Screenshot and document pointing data
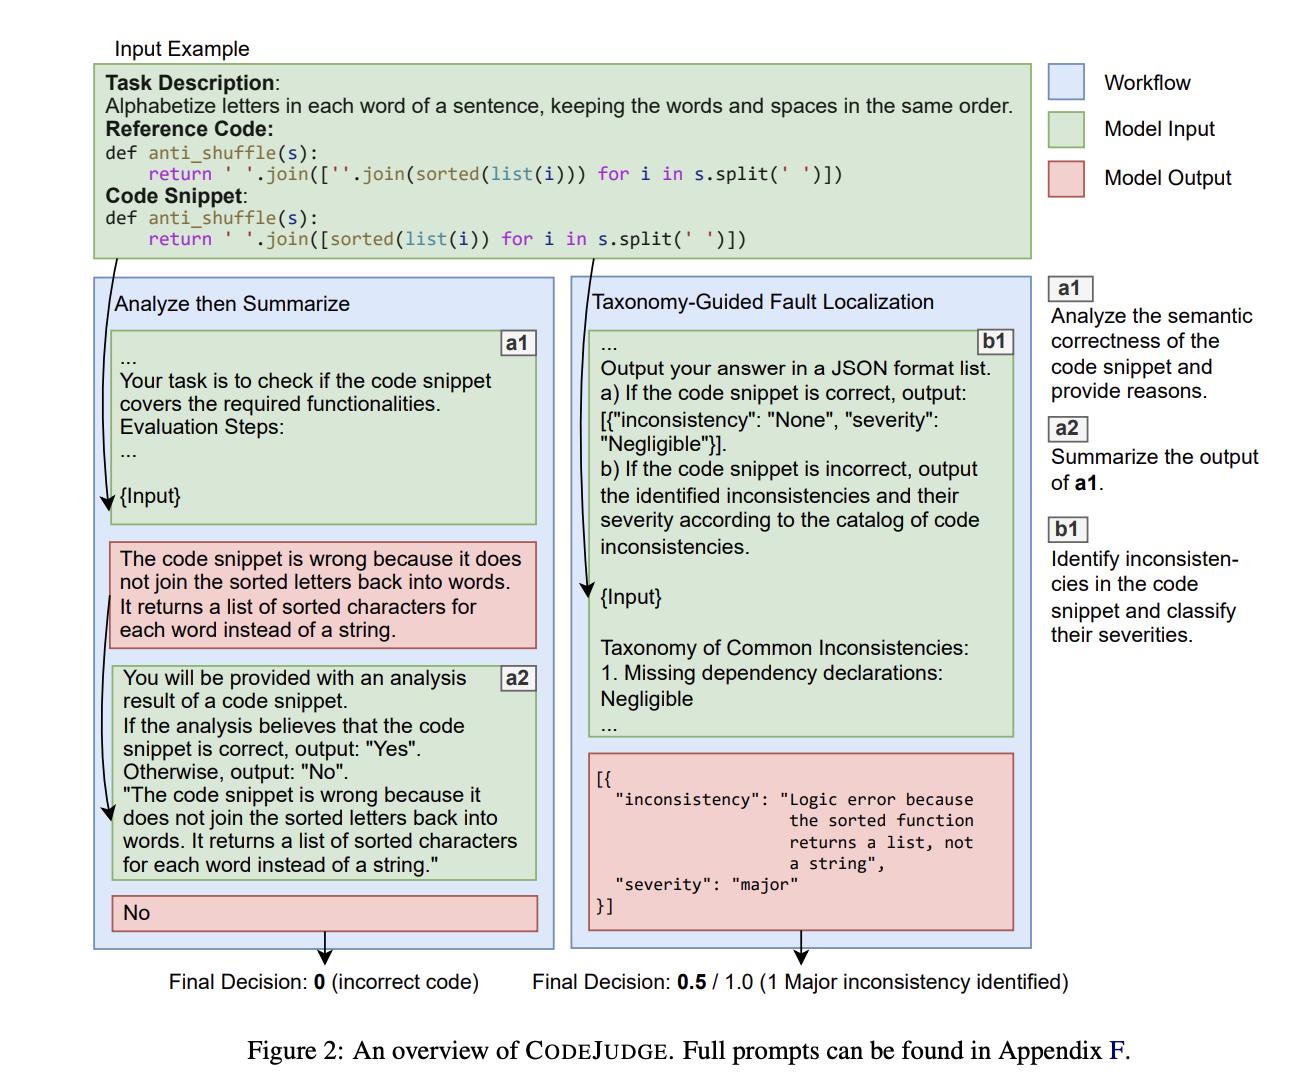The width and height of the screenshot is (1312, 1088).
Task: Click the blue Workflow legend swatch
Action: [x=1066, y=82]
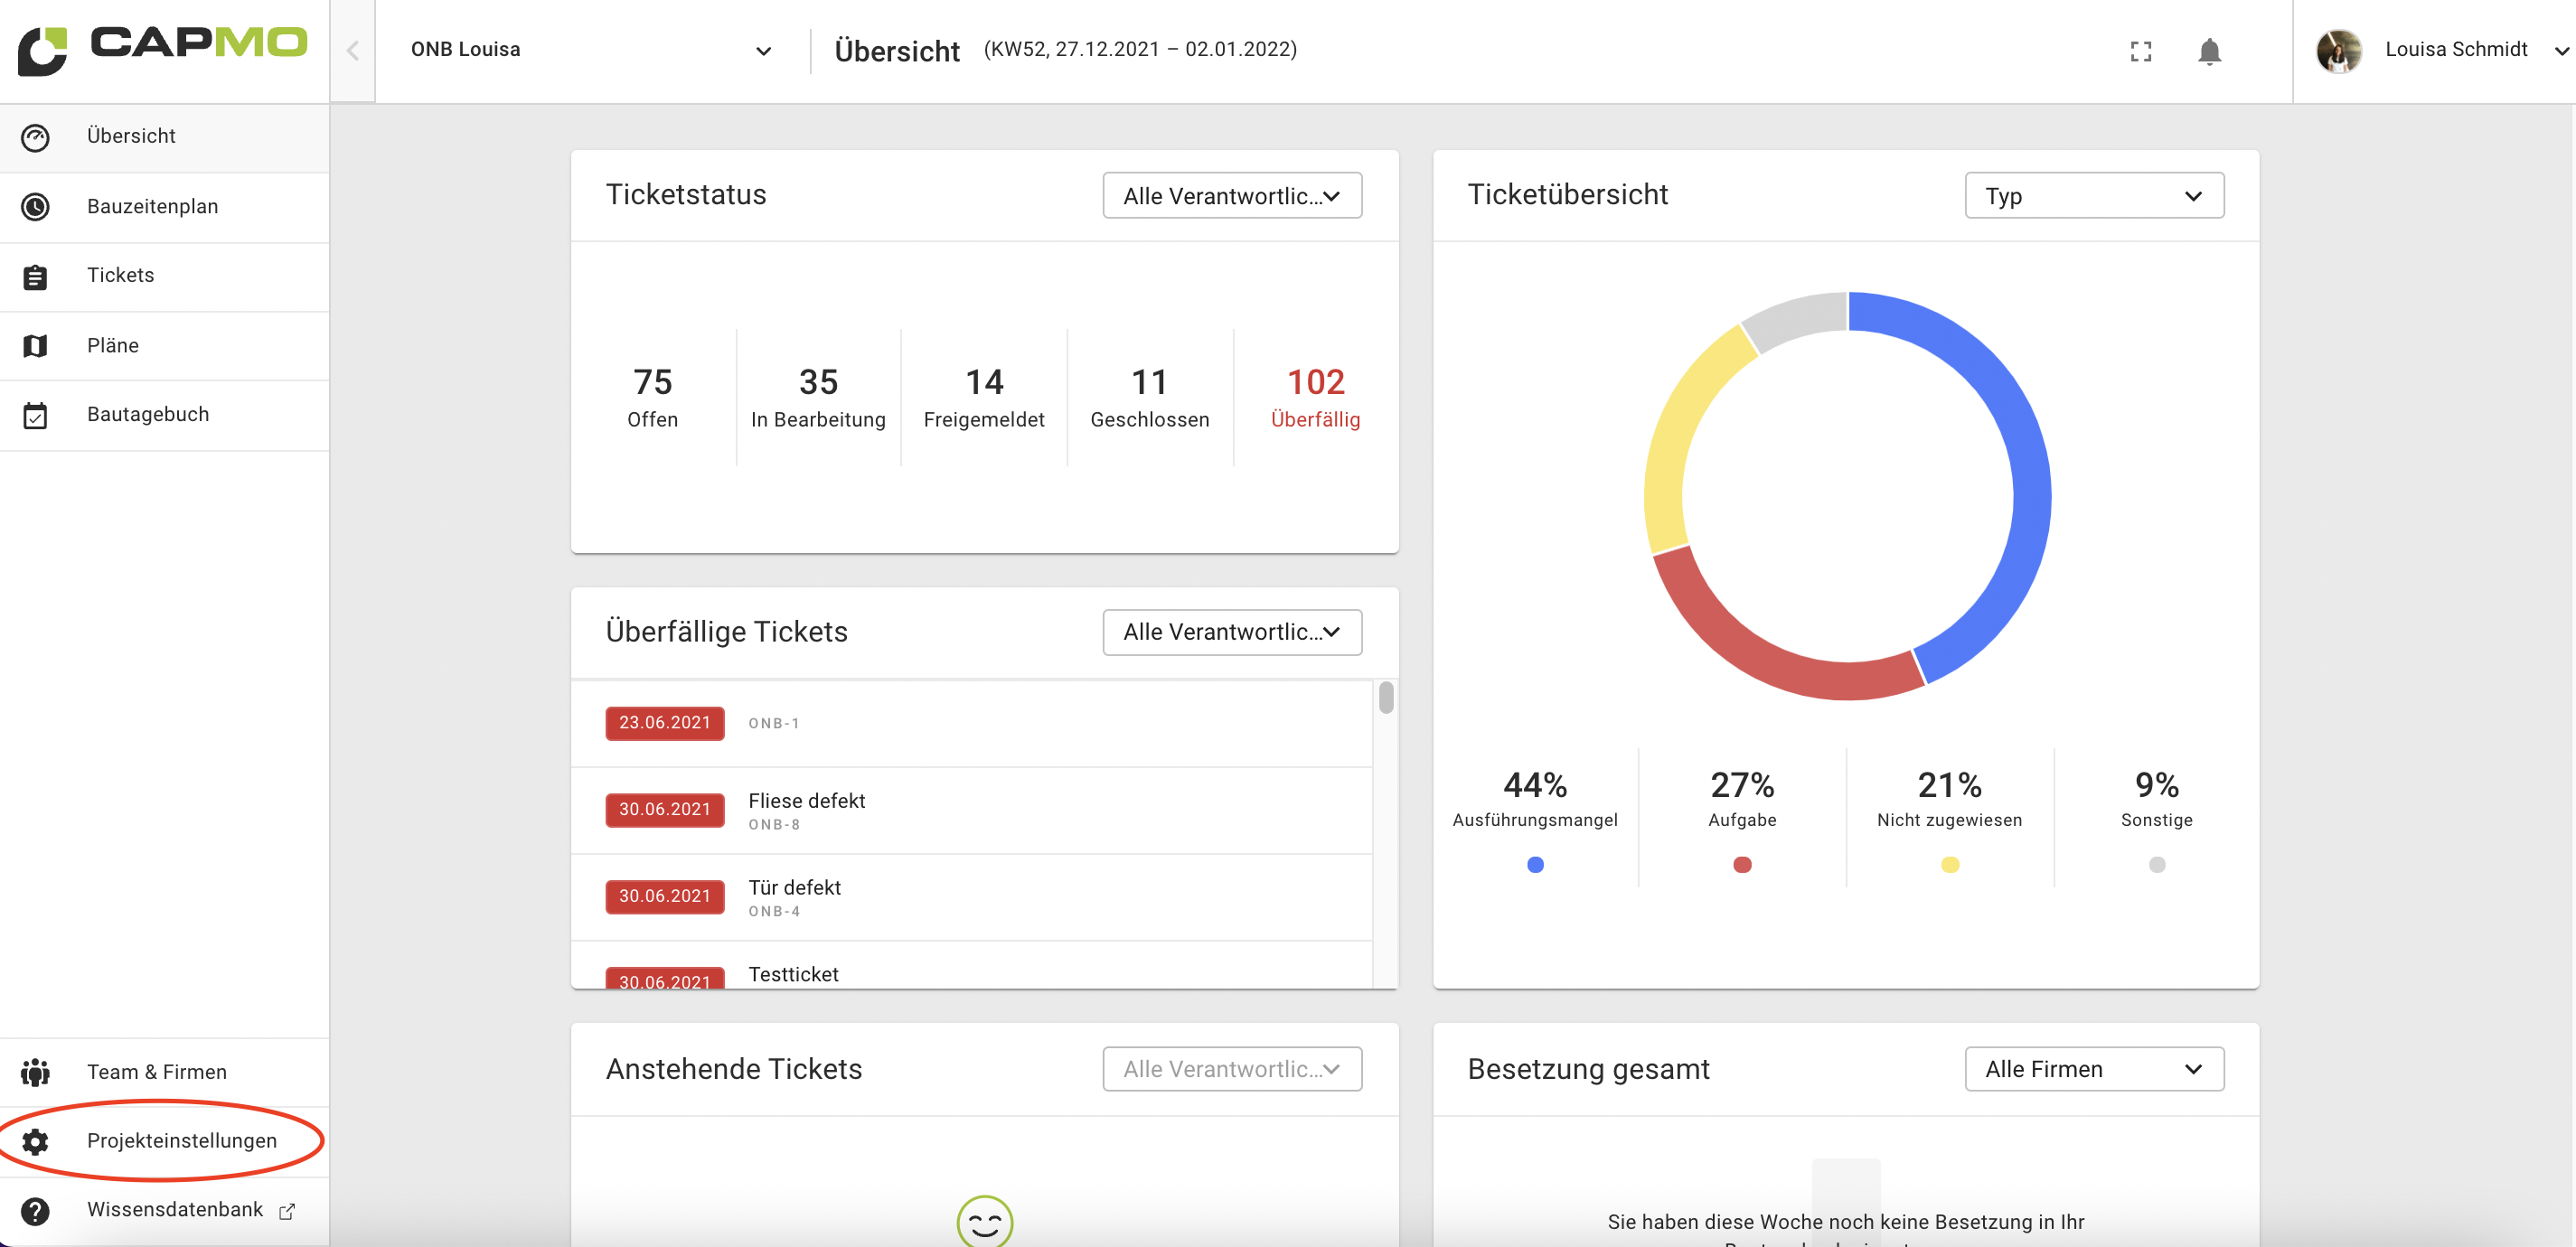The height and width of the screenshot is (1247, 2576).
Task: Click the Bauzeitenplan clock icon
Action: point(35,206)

EXERCISE OBJECTIVE » Substitute "image" for "screenshot" throughout the entries above and change nothing else. Leave the pictures out of your answer.

EXERCISE RESPONSE »
The width and height of the image is (1312, 1088).
Task: Click the blue Workflow legend swatch
Action: [x=1066, y=82]
The height and width of the image is (1247, 2576).
Task: Click the Bauzeitenplan clock icon
Action: point(35,206)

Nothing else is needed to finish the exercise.